Until I was about 35 I had always lived extremely simply and frugally. I could fit everything, aside from my bicycle, I had into two suitcases. My hiking gear consisted of the same clothing I wore everyday. I had a tape recorder on which I listened to all my music (a Sony Walkman Professional) that was the size of a paperback novel. I had three pairs of shoes, two jackets, and one tent, one early version of a mass-produced mountain bike (An early version of a Specialized Stumpjumper). I didn't need any more than that. And I was very happy.

Then I got married and got a reasonably well-paying job and spent more time sitting around the house. In 14 years my belongings have BLOOMED! Now I'm trying to get back to that spareness I used to live by.

Just good to hear and read about how others have faced and come to terms with getting rid of and accumulating stuff.

D S
(onthecouchagain) - MLife

Locale: Sunny SoCal
check this out! on 12/22/2009 00:28:53 MST Print View

video about consumerism and consumption at:

www.storyofstuff.com

A real eye opener for sure.

couch

Piper S.
(sbhikes) - F

Locale: Santa Barbara (Name: Diane)
Re: check this out! on 12/22/2009 13:36:57 MST Print View

Yeah, that's a great video. She did an excellent job.

Hiking the PCT did a lot for me wanting to live more simply overall. Small backpack trips never really impacted my life that much. It was the big one that did it. I think actually living a good length of time without a lot of possessions is what helps you see how little you need.

I've been trying to reduce my possessions. I tend to hoard things. It is hard to toss stuff out because then I just feel like I'm contributing to the waste.

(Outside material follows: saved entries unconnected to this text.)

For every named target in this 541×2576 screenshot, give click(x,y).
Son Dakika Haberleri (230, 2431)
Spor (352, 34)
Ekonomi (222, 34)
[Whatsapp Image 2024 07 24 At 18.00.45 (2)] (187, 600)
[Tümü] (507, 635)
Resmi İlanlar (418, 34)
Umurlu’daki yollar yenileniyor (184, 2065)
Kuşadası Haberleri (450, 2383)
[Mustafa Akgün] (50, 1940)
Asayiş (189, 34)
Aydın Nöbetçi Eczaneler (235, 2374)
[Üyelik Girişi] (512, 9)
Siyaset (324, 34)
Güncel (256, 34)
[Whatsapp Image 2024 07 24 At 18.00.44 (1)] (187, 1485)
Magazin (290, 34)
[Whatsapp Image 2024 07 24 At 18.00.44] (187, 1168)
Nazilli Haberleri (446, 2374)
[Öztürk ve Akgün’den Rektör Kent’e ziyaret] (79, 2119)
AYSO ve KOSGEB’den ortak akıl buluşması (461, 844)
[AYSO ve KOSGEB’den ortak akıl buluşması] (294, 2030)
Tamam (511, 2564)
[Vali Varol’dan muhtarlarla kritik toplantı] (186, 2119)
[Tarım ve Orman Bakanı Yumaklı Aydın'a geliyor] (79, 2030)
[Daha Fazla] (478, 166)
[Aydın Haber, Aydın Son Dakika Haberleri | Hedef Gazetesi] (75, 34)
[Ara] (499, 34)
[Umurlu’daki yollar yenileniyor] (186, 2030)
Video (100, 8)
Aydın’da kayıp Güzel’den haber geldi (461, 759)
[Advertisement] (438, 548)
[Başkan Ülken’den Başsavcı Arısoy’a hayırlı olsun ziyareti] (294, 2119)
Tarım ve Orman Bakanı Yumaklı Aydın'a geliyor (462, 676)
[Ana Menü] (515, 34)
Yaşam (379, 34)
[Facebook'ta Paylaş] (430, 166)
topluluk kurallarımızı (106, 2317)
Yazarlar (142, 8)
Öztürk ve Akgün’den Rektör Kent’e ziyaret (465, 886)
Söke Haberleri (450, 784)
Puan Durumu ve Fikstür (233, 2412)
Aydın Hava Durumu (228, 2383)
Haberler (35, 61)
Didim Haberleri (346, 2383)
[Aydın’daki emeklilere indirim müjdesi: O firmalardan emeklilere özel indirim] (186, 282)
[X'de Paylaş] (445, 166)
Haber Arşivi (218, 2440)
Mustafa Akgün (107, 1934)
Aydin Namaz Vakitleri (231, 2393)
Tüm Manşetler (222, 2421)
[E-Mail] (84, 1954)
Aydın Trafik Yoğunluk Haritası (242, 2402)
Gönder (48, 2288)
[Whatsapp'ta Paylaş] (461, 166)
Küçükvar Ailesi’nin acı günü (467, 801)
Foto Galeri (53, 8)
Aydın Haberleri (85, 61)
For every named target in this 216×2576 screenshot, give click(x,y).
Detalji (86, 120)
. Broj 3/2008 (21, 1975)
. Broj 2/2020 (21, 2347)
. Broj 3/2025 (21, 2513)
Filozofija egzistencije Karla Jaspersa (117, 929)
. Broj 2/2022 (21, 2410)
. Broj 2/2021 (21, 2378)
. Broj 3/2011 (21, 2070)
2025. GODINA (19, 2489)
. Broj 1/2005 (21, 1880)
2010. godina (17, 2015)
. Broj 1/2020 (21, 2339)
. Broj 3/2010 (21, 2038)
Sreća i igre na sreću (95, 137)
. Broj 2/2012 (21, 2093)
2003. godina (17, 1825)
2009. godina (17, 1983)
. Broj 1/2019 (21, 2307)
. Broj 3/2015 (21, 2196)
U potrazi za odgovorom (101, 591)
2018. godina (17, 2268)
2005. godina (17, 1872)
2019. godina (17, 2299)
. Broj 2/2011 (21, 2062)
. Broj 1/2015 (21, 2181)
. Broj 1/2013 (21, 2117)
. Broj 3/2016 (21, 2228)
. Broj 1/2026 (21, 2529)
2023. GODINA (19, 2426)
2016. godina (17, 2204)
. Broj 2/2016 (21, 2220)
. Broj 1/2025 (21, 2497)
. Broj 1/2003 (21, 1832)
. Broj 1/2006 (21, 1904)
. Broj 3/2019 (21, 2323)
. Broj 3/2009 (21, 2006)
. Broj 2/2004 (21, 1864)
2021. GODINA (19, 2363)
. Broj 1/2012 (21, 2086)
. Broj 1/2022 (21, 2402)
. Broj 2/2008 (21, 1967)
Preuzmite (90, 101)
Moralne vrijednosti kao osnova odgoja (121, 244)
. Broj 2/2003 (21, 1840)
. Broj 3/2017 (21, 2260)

I came to a lot of my own conclusions about simple living, but reading information about living simply has really helped, too. I've learned about ways to get really cheap food and grow my own, for example. I've learned about how to calculate your true wage at your job. I even found a few sites that show you how to live cheaply in an RV and how to get seasonal jobs such as campground host jobs. With all this knowledge, I'm preparing for my simple retirement.

Chad Miller
(chadnsc)

Locale: Duluth, Minnesota
Ultralight Living Guide on 12/22/2009 13:54:50 MST Print View

My point is that if you as a person need someone else to tell you how to simplify your own life then you will never be able to do it and stick with it.

I would think that it should be rather self explanatory for you as a person to initially learn how to simplify your life. As you attempt to do so the act of simplifying your life become an act of self exploration and discovery. To expect and or require some book to do this act of personal exploration for you is obtuse.

It may be just me but needing a book to define and justify what your personal goals and views are is not only lazy but also devoid of any real meaning. Now many authors may have written great works on the subject of simplifying your life but I do not think people should simply follow these ideas blindly. To follow the views of someone else because they are a well known and respected author is just the sign that someone is lazy and unable to think for themselves.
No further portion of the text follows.